Sighing, I return my gaze to the view and get busy enjoying my breakfast.
Later, when I’ve eaten more than my fair share of the pastries and muffins, I’m too relaxed to complain when Galen hooks his arm around my waist and draws me against his side, pressing his lips against my hair.
I don’t remember closing my eyes, but I must, because when I peel them open, I’m laying with my head pillowed on Galen’s chest and his arms wrapped around me. With all the tall trees around us providing shade from the bright morning sky, it’s impossible to tell how long I’ve been asleep, or even if it’s still morning. “Galen?”
“Hmmm?” His voice is husky enough that he must have dozed off as well.
“What time is it?”
His arms tighten around me. “Don’t know. Don’t care.”
“But—”
“No buts. What I’d like to know is what you overheard me say that had you running earlier.”
Still half-asleep, his question catches me completely off guard. I don’t have a chance to prepare an answer, so I just freeze.
Which is probably exactly what Galen had hoped would happen.

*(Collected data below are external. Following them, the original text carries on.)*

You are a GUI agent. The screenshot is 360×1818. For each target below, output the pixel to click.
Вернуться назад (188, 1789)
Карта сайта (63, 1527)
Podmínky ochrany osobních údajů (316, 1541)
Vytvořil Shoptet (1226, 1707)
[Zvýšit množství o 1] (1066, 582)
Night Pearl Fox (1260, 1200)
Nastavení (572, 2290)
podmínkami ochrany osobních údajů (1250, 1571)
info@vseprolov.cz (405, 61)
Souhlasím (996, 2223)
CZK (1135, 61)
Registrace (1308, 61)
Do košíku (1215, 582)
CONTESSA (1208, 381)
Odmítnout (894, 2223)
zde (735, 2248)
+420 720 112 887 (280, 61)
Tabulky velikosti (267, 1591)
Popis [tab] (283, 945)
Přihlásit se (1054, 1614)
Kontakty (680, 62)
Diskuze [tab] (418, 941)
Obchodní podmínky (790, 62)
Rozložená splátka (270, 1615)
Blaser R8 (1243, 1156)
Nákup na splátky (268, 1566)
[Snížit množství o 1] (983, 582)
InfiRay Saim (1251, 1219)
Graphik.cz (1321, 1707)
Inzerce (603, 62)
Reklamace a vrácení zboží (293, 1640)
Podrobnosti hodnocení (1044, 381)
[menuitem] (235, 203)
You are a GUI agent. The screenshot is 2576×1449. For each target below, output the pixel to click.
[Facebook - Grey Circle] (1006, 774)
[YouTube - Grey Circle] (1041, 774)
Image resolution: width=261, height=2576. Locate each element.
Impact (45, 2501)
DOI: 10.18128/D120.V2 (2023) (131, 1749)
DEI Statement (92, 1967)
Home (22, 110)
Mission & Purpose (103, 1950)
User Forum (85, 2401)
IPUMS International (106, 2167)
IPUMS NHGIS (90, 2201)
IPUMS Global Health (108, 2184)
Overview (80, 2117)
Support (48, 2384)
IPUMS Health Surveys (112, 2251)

I’d suspected a trap, and it looks like I just stepped right in it.
“Sierra?”
I continue to say nothing, all the while praying for divine intervention to save me from a conversation I don’t want to have. Now or ever.
6
GALEN
The silence extends as Sierra lays frozen in my arms.
And then I make a decision.
I roll over, get to my feet, and hold my hand out to her. “We’re going for a run.”
She blinks blearily up at me. “What?”
“Strip. We’re running.”
Bleariness turns to alarm, which she quickly masks. “Now?”
“Now.”
“Or?”
I gaze soberly down at her. “Not everything in life comes with a threat, Sierra. I’d like to go running with the woman I—” Sierra’s face tightens. Not enough that anyone but me would notice. But more and more, I’m getting to know the woman who craves happiness and wants nothing more than to move on from the horror of her past but is afraid someone will rip the rug from right under her. “—like. The woman I like.”
Her face relaxes. “It’s daylight. And we’re in a public forest.”
“Yes,” I agree. “But we’re in a Colorado town so small, I’ll bet no one has ever even heard of it. Unless the squirrels and deer we run into decide to tell the people what they see, I think we’re safe.”
Amusement flickers in her silver eyes, but she doesn’t laugh. “Galen…”
“It’s me, Sierra.Justme. I want to run with you.”
She still doesn’t move.
Instead of pushing when it’s what I would have done in the past, I silence my wolf, who wants to bully her into agreement because the idea of a run with Sierra is as exciting to him as it is to me. I wait, hand held out, for her to decide.